Who You Say I Am by Kimberly Bauer
February 3rd, 2019
This time of year I get pretty sentimental. I spend some time reflecting on the things that have happened throughout the year, and make my plans for the new year. Not like New Year Resolutions, but more like an opportunity to learn from the year and not make the same mistakes. This is my chance to set some goals for the new season. Last year was very busy and full of change! God has been using retreats, Sunday sermons and chats with friends to challenge me to trust Him with more and more of my heart. This walk has brought many tears, as the things that He is showing me are very tangled-up in who I think that I am.
In looking through my journal entries, there has been a recurring theme. The seasons were different and the challenges unique, but I found a similar thread running through my entire year. I have struggled for a long time with seeing any value in myself as a person. Yep, I can’t believe that I just wrote that down so boldly either. I am not saying that I am depressed or thinking of driving off a cliff, but I have spent the better part of my life not valuing myself for who I am. On the road of my life the habits that run deep are not in valuing who I am, but what I can do. I have well-worn tire marks that default into words that I say over myself that are very unkind. I have become a master-craftsman in the art of “doing”. I have become so skilled at ignoring who I am that I am having to re-learn what it looks like to be ‘me’. I don’t think that I am alone in this.
I have heard recently that you can’t just stop doing something. You need to replace it with something else. In effort to replace the unkindness that I have been living my life in, I have been diving into God’s Word more, learning about His character and how He sees us as His children. God loves us so incredibly that He gave the most precious thing, His son Jesus. God gave His only son, to die as a payment in-full for our sins. Jesus paid the price so that we could be called children. Jesus didn’t pay that price so that I could beat myself up because I don’t look or act a certain way…He died for what matters…who I am. Jesus died so that we could be in relationship. He has been showing me that I have been settling for a life that is so much less than what He has intended for me.
It is by grace we have been saved, this not from ourselves.
It is a gift of God not by works so that no one can boast.
Ephesians 2:8
Knowing more about who God is, helps me to identify ways that my thinking is off-track. I don’t deserve the grace of God, but He gave it as a gift for us. I have the opportunity to take this gift and do many things with it.
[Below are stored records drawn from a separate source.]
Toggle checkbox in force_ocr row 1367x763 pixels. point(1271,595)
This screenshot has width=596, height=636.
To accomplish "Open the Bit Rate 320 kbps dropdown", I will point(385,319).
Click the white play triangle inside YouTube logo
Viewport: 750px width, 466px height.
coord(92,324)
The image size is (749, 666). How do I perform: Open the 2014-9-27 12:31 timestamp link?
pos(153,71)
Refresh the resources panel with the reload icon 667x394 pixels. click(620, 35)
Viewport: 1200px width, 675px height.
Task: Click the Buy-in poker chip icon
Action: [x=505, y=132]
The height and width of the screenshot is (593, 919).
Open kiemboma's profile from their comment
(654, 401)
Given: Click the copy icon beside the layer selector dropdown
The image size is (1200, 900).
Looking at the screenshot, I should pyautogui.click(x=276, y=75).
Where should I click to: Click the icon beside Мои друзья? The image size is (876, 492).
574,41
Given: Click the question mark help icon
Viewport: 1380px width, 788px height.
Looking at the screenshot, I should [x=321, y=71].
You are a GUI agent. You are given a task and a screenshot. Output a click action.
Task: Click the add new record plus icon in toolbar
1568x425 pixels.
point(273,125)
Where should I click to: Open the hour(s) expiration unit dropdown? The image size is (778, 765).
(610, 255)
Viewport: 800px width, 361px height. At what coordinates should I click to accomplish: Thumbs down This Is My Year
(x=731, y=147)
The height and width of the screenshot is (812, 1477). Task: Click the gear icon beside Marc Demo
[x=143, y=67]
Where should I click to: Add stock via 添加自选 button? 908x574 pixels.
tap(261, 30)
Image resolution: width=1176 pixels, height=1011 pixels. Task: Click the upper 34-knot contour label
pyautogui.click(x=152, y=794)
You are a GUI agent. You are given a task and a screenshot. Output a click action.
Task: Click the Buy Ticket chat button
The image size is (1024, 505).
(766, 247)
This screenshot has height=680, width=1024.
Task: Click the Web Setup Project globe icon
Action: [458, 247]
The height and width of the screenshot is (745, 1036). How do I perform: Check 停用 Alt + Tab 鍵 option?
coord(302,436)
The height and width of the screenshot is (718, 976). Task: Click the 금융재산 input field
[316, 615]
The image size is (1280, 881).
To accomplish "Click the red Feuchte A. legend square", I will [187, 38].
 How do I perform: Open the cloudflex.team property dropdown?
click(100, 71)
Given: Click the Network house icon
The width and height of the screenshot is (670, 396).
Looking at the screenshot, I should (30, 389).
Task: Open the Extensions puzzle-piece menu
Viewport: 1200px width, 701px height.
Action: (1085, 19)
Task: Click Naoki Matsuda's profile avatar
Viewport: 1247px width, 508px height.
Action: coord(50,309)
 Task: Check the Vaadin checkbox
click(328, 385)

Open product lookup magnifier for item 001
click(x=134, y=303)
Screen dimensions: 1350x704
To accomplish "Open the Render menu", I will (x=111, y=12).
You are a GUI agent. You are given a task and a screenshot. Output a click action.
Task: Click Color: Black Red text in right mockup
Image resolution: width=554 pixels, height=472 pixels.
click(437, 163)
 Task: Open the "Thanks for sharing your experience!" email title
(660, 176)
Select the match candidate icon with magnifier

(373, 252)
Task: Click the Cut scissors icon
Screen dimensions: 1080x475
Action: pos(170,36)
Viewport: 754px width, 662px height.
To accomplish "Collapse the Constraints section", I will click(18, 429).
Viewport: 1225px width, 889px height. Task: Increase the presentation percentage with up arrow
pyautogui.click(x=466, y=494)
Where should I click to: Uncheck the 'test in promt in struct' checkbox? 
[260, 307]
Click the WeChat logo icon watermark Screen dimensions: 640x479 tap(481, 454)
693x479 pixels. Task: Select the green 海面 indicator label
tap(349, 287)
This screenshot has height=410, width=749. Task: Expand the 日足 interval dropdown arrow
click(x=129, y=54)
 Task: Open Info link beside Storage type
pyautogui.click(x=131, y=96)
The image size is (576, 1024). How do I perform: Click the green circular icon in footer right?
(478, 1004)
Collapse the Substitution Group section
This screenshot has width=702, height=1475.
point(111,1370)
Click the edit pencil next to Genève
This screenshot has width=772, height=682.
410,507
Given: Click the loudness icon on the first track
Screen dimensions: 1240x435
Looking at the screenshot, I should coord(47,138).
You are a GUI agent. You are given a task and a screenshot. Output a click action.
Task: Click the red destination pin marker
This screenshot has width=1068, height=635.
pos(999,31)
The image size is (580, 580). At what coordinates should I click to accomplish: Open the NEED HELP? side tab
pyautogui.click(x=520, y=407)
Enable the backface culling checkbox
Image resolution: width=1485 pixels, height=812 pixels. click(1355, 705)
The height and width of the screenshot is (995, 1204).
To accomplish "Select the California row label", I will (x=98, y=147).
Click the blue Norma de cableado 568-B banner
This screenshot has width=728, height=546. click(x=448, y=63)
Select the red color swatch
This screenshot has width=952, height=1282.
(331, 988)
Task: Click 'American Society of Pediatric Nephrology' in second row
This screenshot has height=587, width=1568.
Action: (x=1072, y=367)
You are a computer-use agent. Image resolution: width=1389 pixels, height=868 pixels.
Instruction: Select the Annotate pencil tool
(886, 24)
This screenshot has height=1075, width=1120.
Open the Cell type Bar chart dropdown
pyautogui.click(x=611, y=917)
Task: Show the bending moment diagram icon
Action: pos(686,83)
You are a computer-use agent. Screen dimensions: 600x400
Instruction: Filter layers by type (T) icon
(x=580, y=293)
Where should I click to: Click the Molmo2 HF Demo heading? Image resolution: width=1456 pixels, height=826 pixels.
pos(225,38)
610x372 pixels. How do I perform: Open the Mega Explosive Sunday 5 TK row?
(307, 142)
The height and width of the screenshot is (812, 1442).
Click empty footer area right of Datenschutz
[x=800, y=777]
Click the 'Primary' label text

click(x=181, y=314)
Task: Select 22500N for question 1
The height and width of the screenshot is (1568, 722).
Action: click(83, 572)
I can open it, fail to read the instruction book (bible), and live my life according to what I think God wants for me. I can look at the gift and admire it but never really pick it up and open it. The best thing that I am committed to doing, is opening that gift and receiving all that that gift has to offer. When I walk in the fullness of that gift…that I am the daughter of the Lord-Most-High…that changes things!
For we are God’s masterpiece.
He has created us anew in Christ Jesus,
so that we can do the good things He planned for us long ago.
Ephesians 2:10
Is it still hard to wake-up in the morning? YES!!! I have not arrived! Actually, some of the things that God is showing me (as I read the Life Instruction Manual), are not easy things to face. If I am being truly honest…nothing about this is easy at all! There have been many times that I have been challenged to set aside some beliefs about myself and others that have been part of 'who I am’ for a long time. It is kind of the equivalent of ripping the rug out from under my feet…only to find out that the ground is eroded too. Each time that God invites me, I am not who I was at the beginning of this year – and I am so grateful for that.
The bottom line is this: God is able, and God is willing. So, as I buckle-in for the ride of my life, I am trusting that He knows me better than I know myself. I choose to trust the maker of my heart, to fix the parts that are broken (even if I don’t see those parts). I choose to face the parts of me that God wants to correct, and trust that He will use it for HIS greater good. I used to say this prayer in reference to the kids that God has placed on my path: “I don’t want to miss a single heart-beat”. But I choose to not live under the wrong habits and ideas for even another one of my own heartbeats.